Allgemeine Geschichtsüberblicke leiten jedes Kapitel ein und dienen der Orientierung der Leser/innen. Darauf folgt jeweils die Rekonstruktion der Stadtentwicklung. Eine Schlusspassage fasst immer die wichtigsten Entwicklungen und Thesen zusammen. Der Anhang besteht aus einer kleinen aber dennoch beeindruckenden Sammlung von Karten, Faksimiles, Illustrationen und Fotografien. Die akribische Quellenarbeit und die Absicht, aktuelle historiografische Zugänge zu integrieren, sind begrüßenswert und wissenschaftlich anregend. Nicht nur ihnen, sondern der mikrohistorisch angelegten Arbeit insgesamt gelingt es als „Kommunikationsgeschichte“, das einzigartige aber verschollene Flair von Polock aufzuspüren.

Anmerkungen:
1 Ein allgemeiner Überblick über die Geschichte Ostmitteleuropas bei: Conze, Werner, Ostmitteleuropa. Von der Spätantike bis zum 18. Jahrhundert, hrsg. v. Klaus Zernack, 2. Aufl. München 1993.

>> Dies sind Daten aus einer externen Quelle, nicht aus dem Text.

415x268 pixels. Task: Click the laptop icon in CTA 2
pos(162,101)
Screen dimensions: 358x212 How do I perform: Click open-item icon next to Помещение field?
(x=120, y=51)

2 Siehe zur Frühgeschichte von Polock die archäologisch-quellengestützte Studie in: Mühle, Eduard, Die städtischen Handelszentren der nordwestlichen Ru? Anfänge und frühe Entwicklung altrussischer Städte bis gegen Ende des 12. Jahrhunderts. Stuttgart 1991, S. 203-238.
3 Vgl. Zernack, Klaus, An den östlichen Grenzen Ostmitteleuropas, in: Russische und ukrainische Geschichte vom 16.-18. Jahrhundert, hg. von Robert O. Crummey, Holm Sundhaussen u. Ricarda Vulpius (Forschungen zur osteuropäischen Geschichte 58), Wiesbaden 2001, S. 323-331, hier: S. 328.
4 Vgl. Rohdewald, Stefan, Der Wandel eines städtischen Regionalzentrums von der Teilfürstenzeit bis zur Adelsrepublik (1563). Das Beispiel Polock, in: Handbuch der Geschichte Weißrußlands, hg. v. Dietrich Beyrau und Rainer Lindner. Göttingen 2001, S. 291-307, hier: S. 299-302.